When ML output becomes input to a larger decision process, errors arising in the ML subsystem may propagate in unforeseen ways. For example, a classification decision may end up being treated as imputed metadata or otherwise silently impact a conditional decision process. The evaluation of ML subsystem performance in isolation from larger system context may not take into account the “regret” this may incur. That is, methods that evaluate ML accuracy may not evaluate utility, leading to what has been called regret in the ML literature.

When an ML subsystem operating within a larger system generates too many alarms, the subsystem may be ignored. This is particularly problematic when ML is being applied to solve a security problem like intrusion or misuse detection.
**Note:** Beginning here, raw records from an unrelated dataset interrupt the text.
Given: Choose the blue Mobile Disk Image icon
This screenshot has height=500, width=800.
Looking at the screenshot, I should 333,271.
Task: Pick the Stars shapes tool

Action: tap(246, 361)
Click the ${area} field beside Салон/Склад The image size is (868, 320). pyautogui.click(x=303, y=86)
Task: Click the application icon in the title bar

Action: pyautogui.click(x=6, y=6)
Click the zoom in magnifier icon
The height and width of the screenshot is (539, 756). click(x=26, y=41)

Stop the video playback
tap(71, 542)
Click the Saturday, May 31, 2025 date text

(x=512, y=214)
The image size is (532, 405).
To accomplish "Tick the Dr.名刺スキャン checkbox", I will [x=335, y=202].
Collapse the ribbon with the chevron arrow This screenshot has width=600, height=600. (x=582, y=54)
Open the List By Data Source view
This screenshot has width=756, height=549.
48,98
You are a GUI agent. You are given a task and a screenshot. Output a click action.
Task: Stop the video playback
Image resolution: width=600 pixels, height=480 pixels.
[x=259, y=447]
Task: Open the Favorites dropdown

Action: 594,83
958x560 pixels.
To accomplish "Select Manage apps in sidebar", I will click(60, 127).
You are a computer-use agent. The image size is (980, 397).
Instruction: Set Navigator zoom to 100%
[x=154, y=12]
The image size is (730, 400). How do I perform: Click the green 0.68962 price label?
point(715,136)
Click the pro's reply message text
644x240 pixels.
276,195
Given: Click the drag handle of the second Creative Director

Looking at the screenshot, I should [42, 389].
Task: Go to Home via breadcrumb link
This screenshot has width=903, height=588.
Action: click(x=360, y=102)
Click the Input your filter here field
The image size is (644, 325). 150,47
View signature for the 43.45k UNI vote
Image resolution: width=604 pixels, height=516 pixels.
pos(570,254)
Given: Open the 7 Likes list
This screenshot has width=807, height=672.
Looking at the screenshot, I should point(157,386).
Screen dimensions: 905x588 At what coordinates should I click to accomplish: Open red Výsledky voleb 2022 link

False alarms may discourage users from paying attention, rendering the system useless.

If ML system components are distributed, especially across the Internet, preserving data integrity between components is particularly important. An attacker in the middle who can tamper with data streams coming and going from a remote ML component can cause real trouble.

As always in security, a malicious insider in an ML system can wreak havoc. Note for the record that data poisoning attacks (especially those that subtly bias a training set) can already be hard to spot. A malicious insider who wishes not to get caught would do well to hide in the data poisoning weeds.

Data may be incorrectly encoded in a command, or vice versa. When data and API information are mixed, bad things happen in security. Know that APIs are a common attack target in security and are in some sense your public front door. How do you handle time and state? What about authentication?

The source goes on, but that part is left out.